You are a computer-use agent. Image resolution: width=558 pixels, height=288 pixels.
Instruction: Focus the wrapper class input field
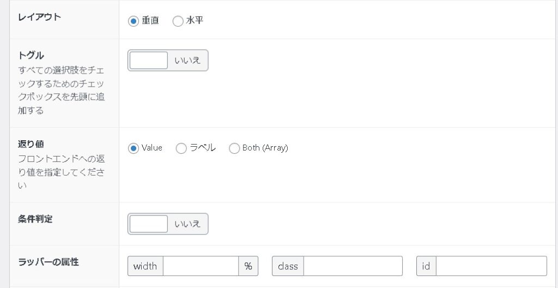(353, 266)
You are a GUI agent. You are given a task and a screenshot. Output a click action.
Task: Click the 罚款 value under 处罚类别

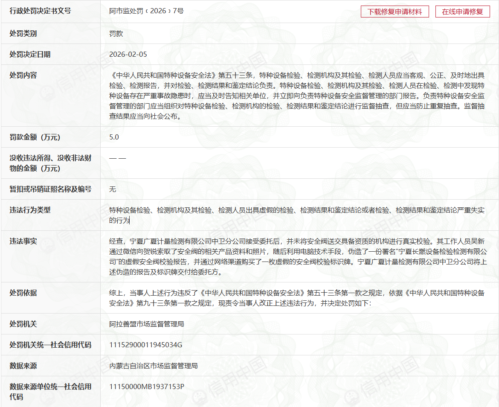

■ ■ ■ ■

**PROBLEM TO SOLVE:** Restate all of the material word for word, leaving every picture out.

**EXPECTED ANSWER:**
You are a computer-use agent. Image resolution: width=558 pixels, height=288 pixels.
Instruction: Focus the wrapper class input field
(353, 266)
You are a GUI agent. You are given a task and a screenshot. Output a click action.
Task: Click the 罚款 value under 处罚类别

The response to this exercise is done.